Verilen metin
--

Hayat çile ve sıkıntılarla doludur. Tüm bu çile ve
sıkıntılar içinde insan bir şekilde mutlu olmanın yolunu bulur. Kimisi çile ve
sıkıntı içine kendini kaptırıp kaybolur. Kimisi de tüm bu çile ve sıkıntıları
bir set gibi aşıp güçlenir. Hayata bakış açımız hayat yolculuğumuzu belirler.
Dünyanın yarısı karanlık yarısı aydınlıktır. Kimisi bu karanlıkta kaybolur
kimisi de karanlık dünyasını aydınlatır.
Karanlığa ışık yakmak erdemli olmayı gerektirir. Günlük
yaşamda insanlarımız maalesef bir sorun yaşadığı zaman sorunun içine gömülüp
söylenip dururlar. Bütün enerjilerini sorunun çözümü için değil soruna ağlayıp
sızlanmak için harcarlar. O yüzden çoğu zaman problemlerini çözemez dışarıdan
bir destekçi beklerler sorunu çözmek için.

--

Veri kayıtları
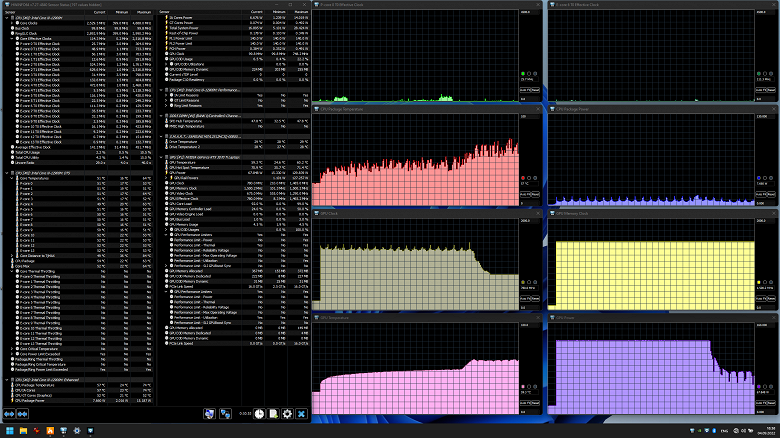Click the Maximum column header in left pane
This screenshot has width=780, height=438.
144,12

--

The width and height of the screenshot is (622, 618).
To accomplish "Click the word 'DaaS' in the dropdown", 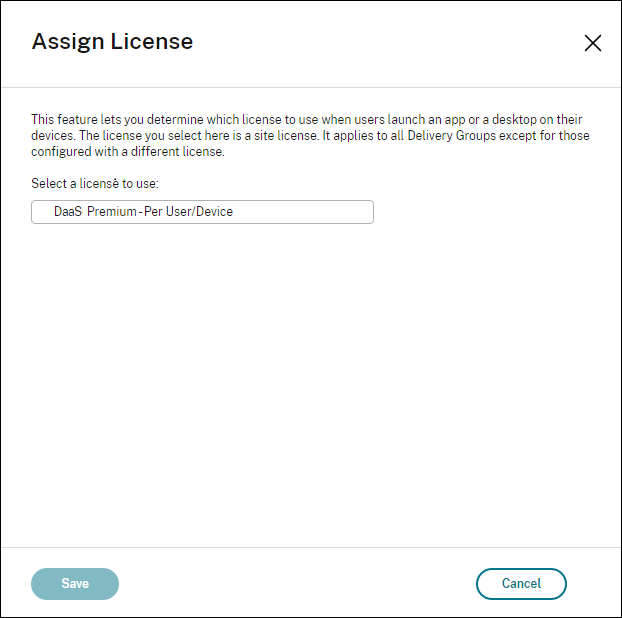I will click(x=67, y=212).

--

Görev 1
Verilen metne göre hayata bakış açımız neyi belirler?
Görev 2
Verilen metinde "Karanlığa ışık yakmak" ifadesinden başlayıp "sorunu çözmek için." ifadesine kadar uzanan bölümü kelimesi kelimesine aktarınız.

Yanıt 1
Hayat yolculuğumuzu belirler.

Yanıt 2
Karanlığa ışık yakmak erdemli olmayı gerektirir. Günlük
yaşamda insanlarımız maalesef bir sorun yaşadığı zaman sorunun içine gömülüp
söylenip dururlar. Bütün enerjilerini sorunun çözümü için değil soruna ağlayıp
sızlanmak için harcarlar. O yüzden çoğu zaman problemlerini çözemez dışarıdan
bir destekçi beklerler sorunu çözmek için.